**DATA EXTRACT:**
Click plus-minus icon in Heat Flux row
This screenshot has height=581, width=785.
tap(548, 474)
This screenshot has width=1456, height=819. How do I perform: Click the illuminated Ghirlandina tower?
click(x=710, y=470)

==

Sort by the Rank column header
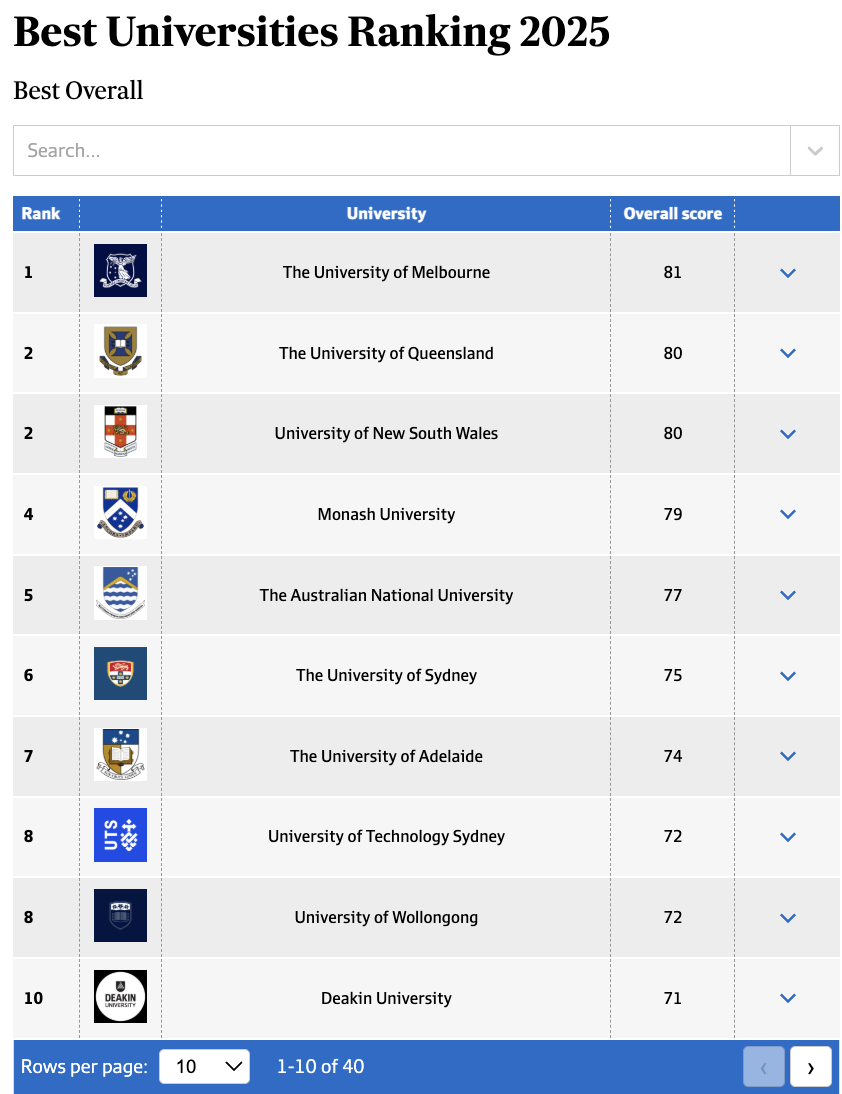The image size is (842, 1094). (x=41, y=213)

* * *

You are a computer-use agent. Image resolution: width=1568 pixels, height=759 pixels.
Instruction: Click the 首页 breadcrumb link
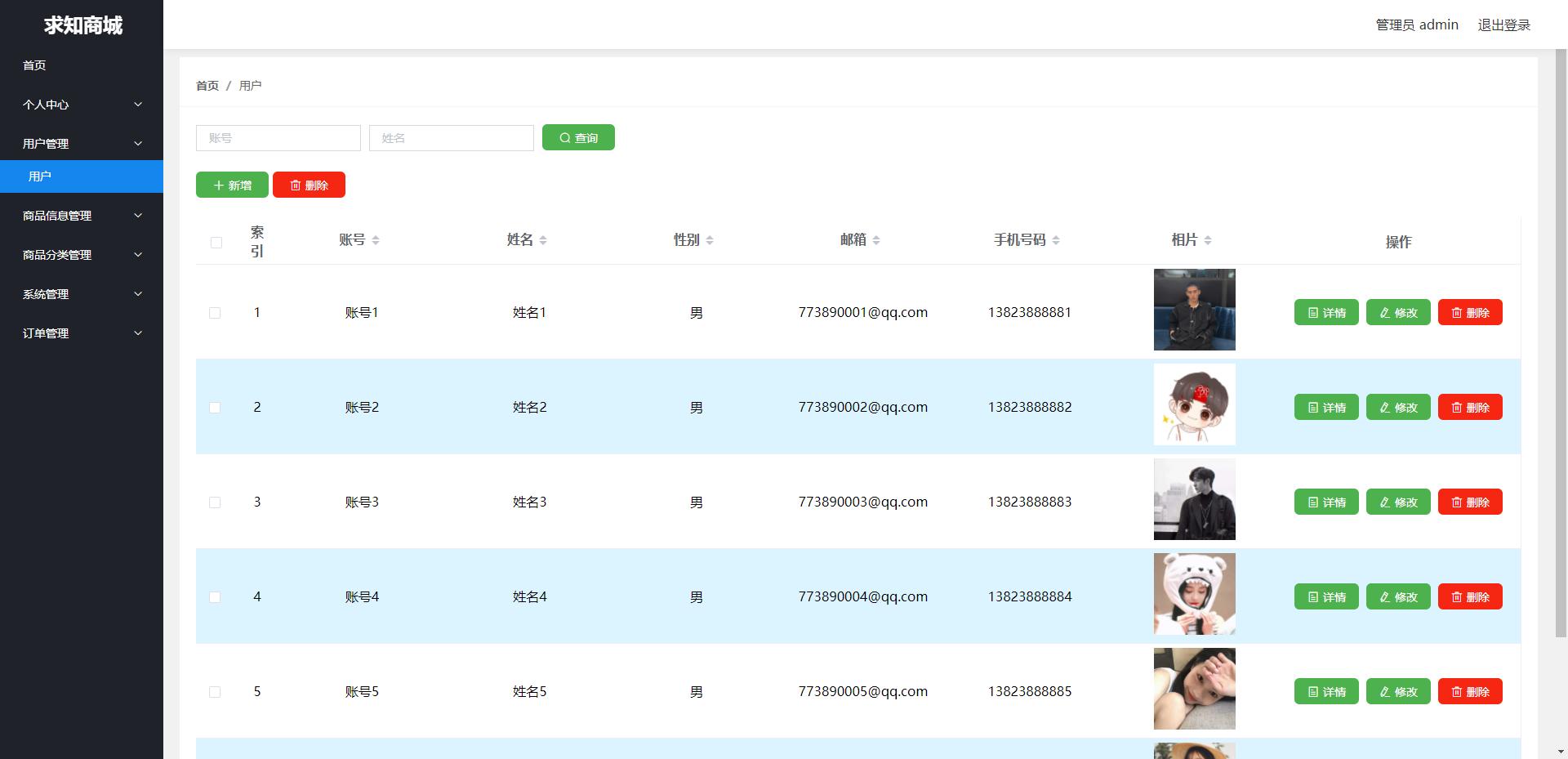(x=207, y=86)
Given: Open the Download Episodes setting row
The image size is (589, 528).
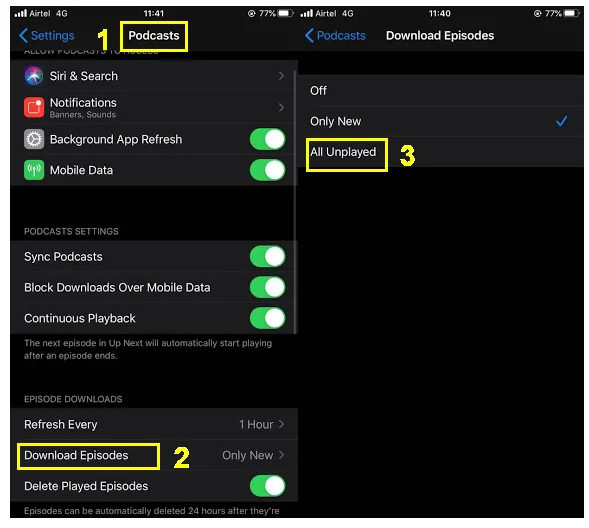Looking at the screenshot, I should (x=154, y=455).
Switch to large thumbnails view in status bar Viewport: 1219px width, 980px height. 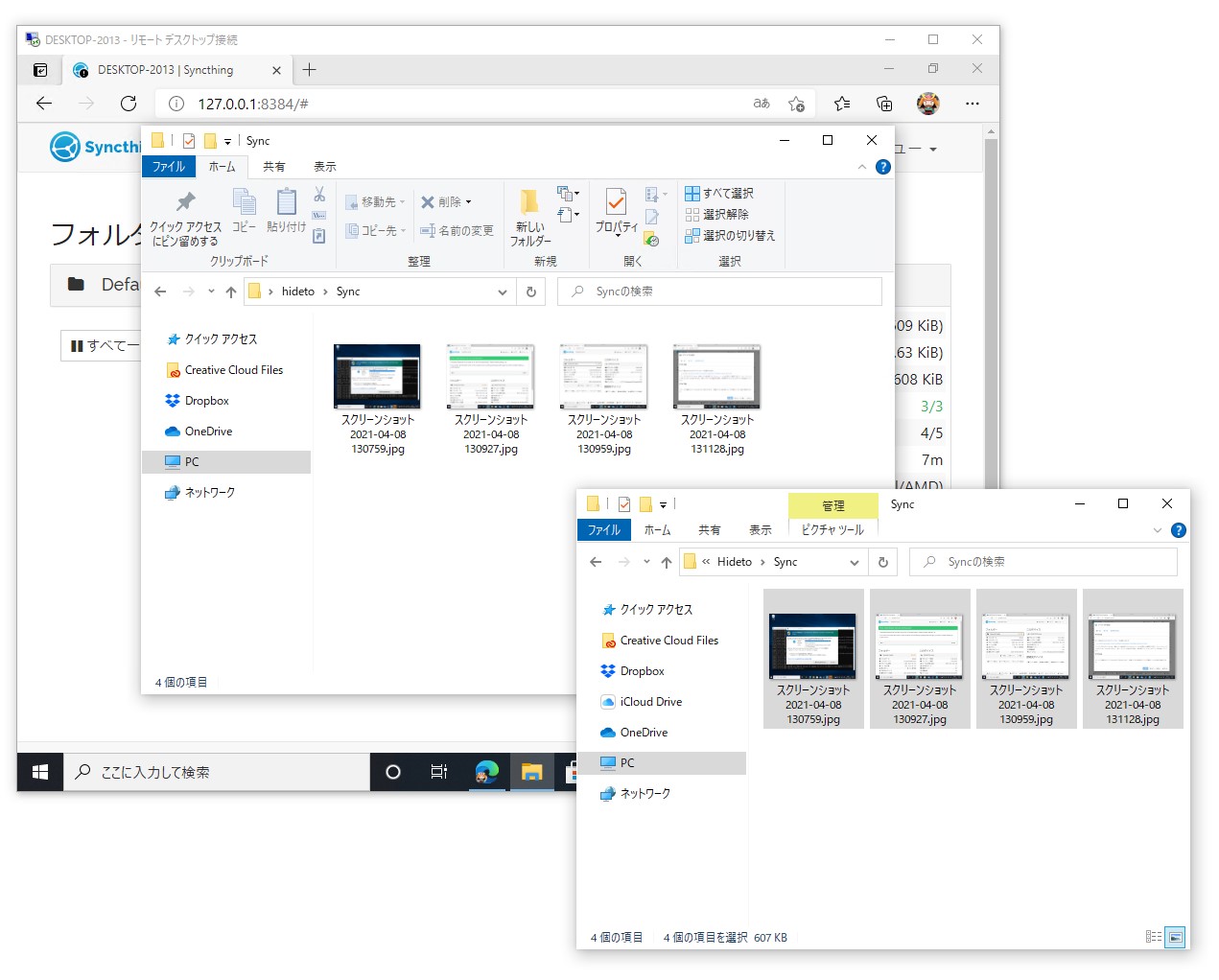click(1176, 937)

**CHALLENGE:** Please find each line in the material above that contains the string "This" and copy those lines in full.

**EXERCISE RESPONSE:**
This screenshot has height=581, width=785.
This screenshot has width=1456, height=819. How do I perform: Click the illuminated Ghirlandina tower?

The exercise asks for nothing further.